Records of locating words and elements on screen
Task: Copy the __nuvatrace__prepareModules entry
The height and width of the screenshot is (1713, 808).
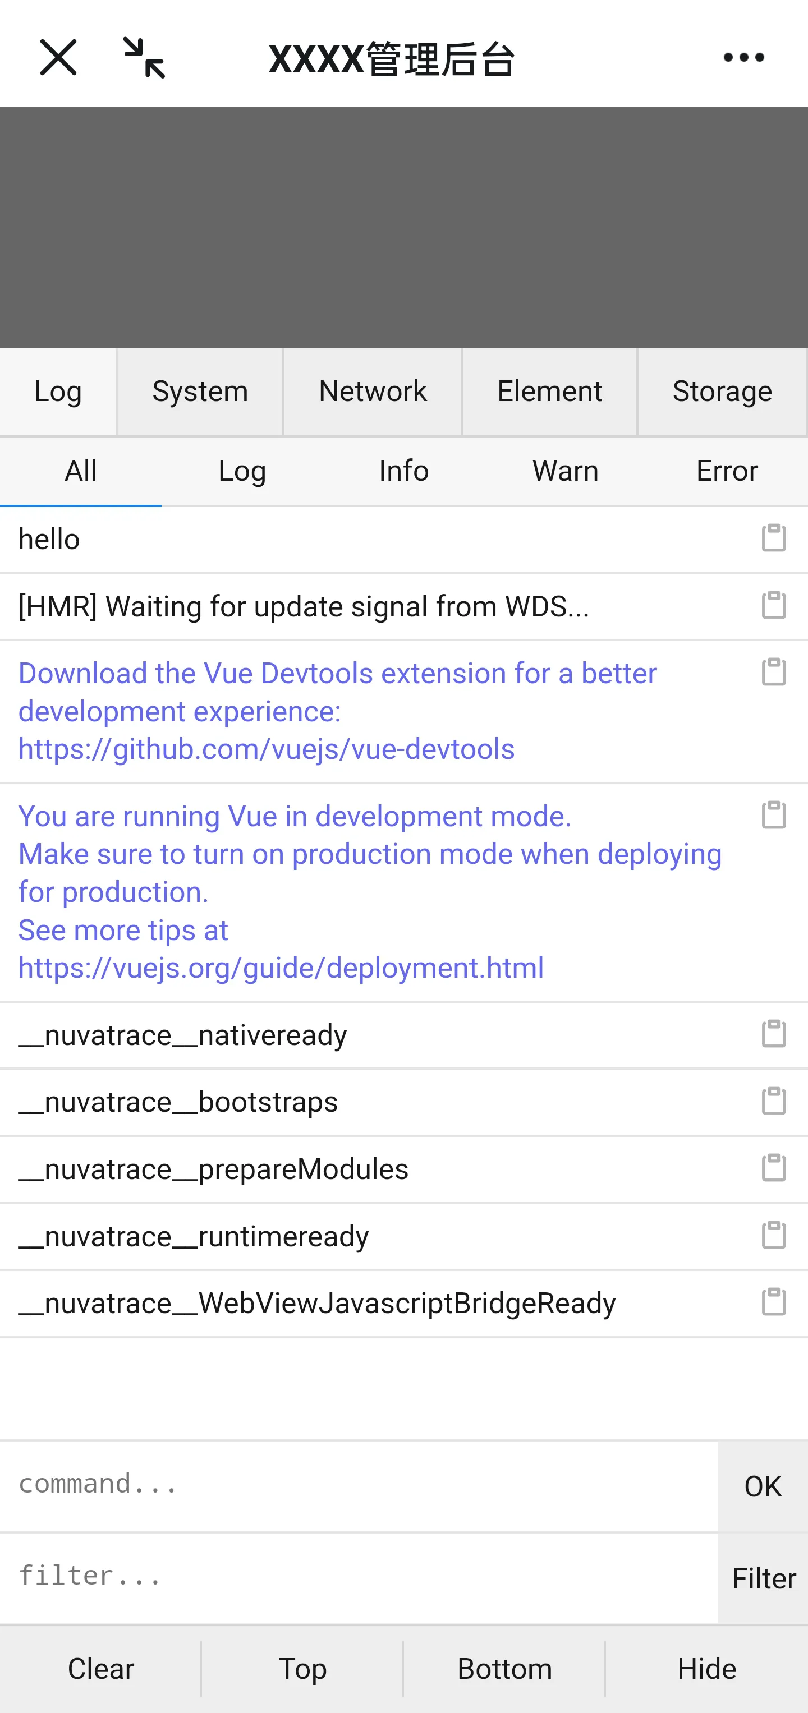Action: [773, 1168]
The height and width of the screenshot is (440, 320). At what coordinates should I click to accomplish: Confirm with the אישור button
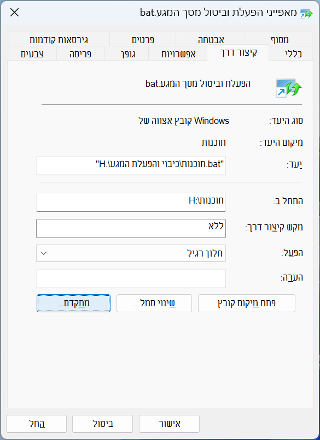(x=169, y=424)

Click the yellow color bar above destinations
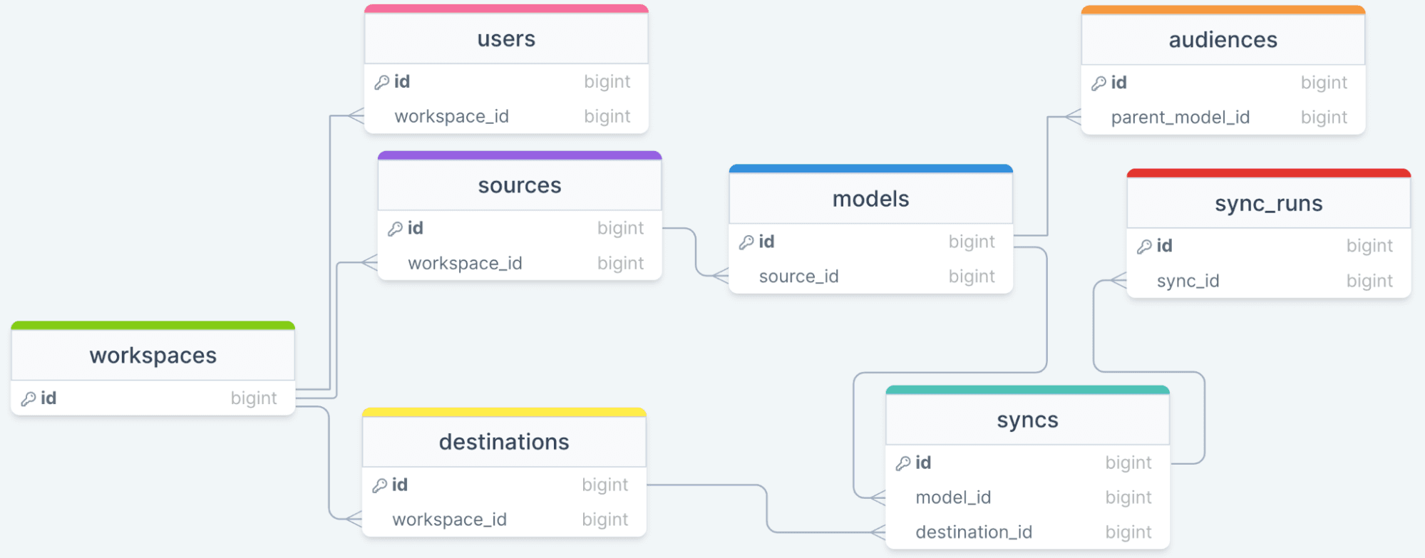click(504, 413)
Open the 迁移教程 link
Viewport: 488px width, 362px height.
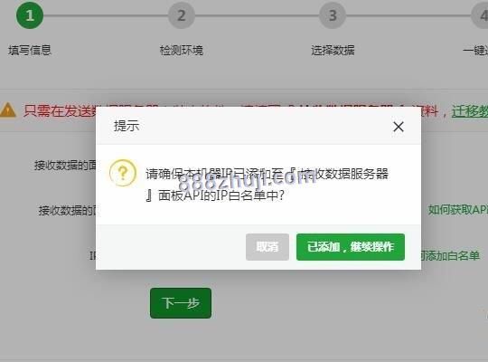pos(470,110)
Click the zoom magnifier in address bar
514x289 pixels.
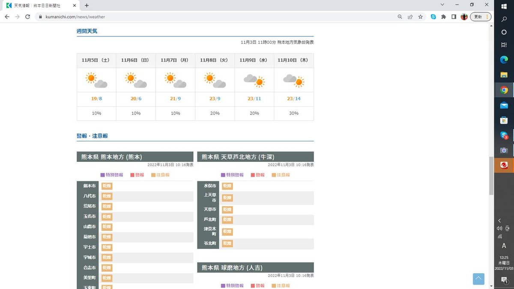coord(400,17)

**PROBLEM**
Write out all of the lines above word for word, leaving out the pictures.

**COMPLETED EXERCISE**
Task: Copy the __nuvatrace__prepareModules entry
The height and width of the screenshot is (1713, 808).
Action: [773, 1168]
The height and width of the screenshot is (440, 320). At what coordinates should I click to accomplish: Confirm with the אישור button
(x=169, y=424)

Click the yellow color bar above destinations
click(504, 413)
Open the 迁移教程 link
Viewport: 488px width, 362px height.
pos(470,110)
Click the zoom magnifier in address bar
514x289 pixels.
coord(400,17)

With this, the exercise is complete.